NH Hoteles

Kaufangebot von Hesperia abgelehnt

Der Vorstand der spanischen Hotelgruppe NH Hoteles mit Sitz in Madrid hat Ende Juli 2003 einstimmig ein neues Kaufangebot der spanischen Hotelgruppe Hesperia abgelehnt. Hesperia hatte Ende Mai 2003 ein Angebot zur Übernahme von 26,1 Prozent der Anteile von NH Hoteles vorgelegt. Das neue Angebot wurde auf neun Euro je Aktie erhöht. NH begründet die Ablehnung damit, dass der reale Wert von NH bedeutend höher sei. Der Kaufinteressent trage damit nicht zur Wertsteigerung des Unternehmens bei.
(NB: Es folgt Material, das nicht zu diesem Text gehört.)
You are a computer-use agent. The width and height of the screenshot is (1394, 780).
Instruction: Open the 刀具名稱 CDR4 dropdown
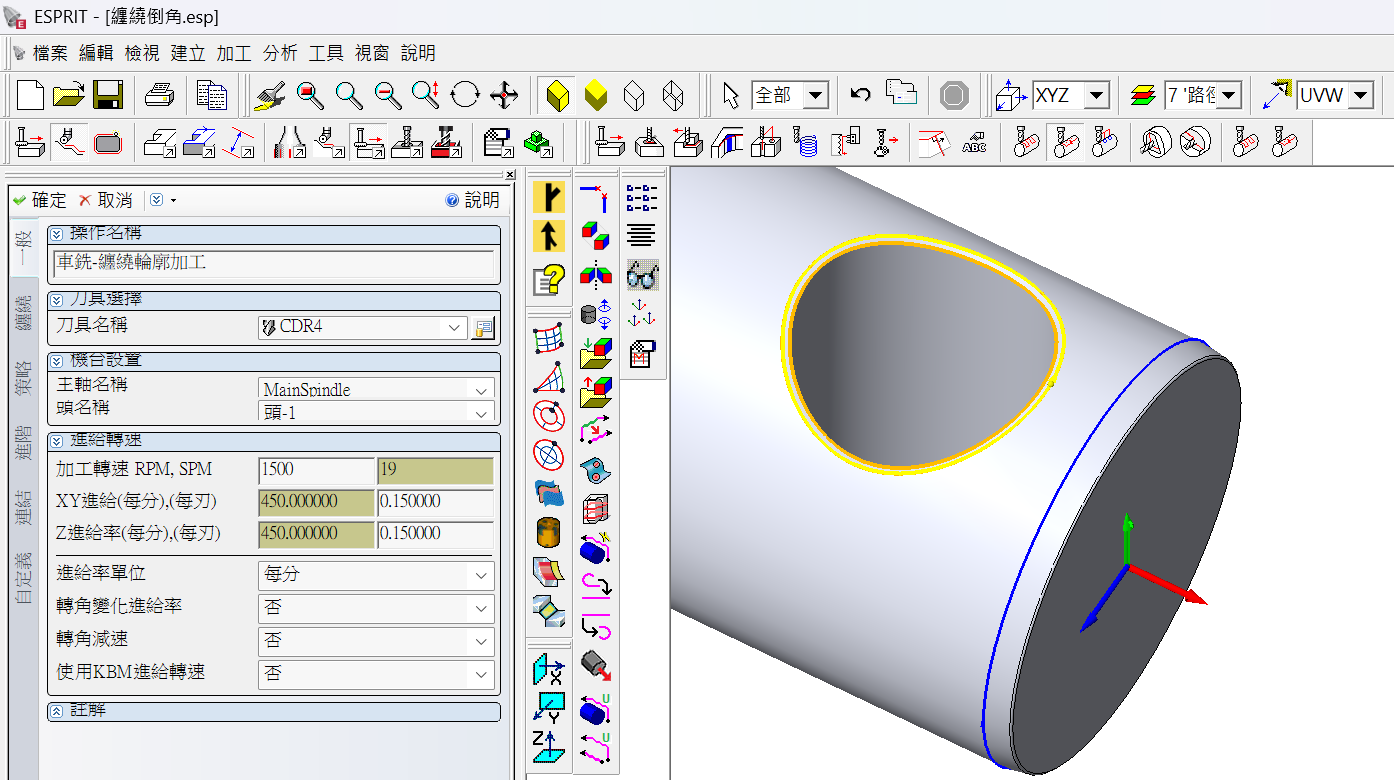(455, 328)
Der NH-Vorstand betonte, dass die ergriffenen Maßnahmen zur Steigerung des "Shareholder Value" dazu führen werden, dass der Aktienwert zukünftig steigen wird. Der NH-Vorstand betonte nochmals, dass es keinerlei Vereinbarungen zwischen NH und Hesperia gebe. Außerdem haben die Vertreter der Hauptaktionäre - Ponte Gadea (Amancio Ortega), Caja Madrid, Bancaja und FINAF'92 - deutlich gemacht, dass keine Aktien an Hesperia verkauft werden. Der Vorstand von NH Hoteles wies in Madrid darauf hin, dass sich Interessenskonflikte ergeben könnten, wenn ein Mitbewerber über einen Posten im Vorstand von NH Hoteles verfügen würde. Das einseitige Angebot untergrabe die Interessen der Minderheitenaktionäre und verdecke Hesperias Absicht, die Kontrolle über NH Hoteles zu übernehmen, so der Hotelkonzern. Der Vorstand von NH Hoteles geht davon aus, dass der Wert der NH-Aktie weit über dem Preis von neun Euro pro Aktie liegt, der dem Angebot von Hesperia zugrunde liegt. Dies basiert sowohl auf dem reinen Eigenkapitalwert von NH Hoteles als auch auf dem prognostizierten Cash Flow in der Zukunft. Außerdem hat NH-Aktionär Amancio Ortega (über Ponte Gadea) sein Aktienpaket auf zehn Prozent erhöht und ist damit zum größten Aktionär von NH Hoteles geworden.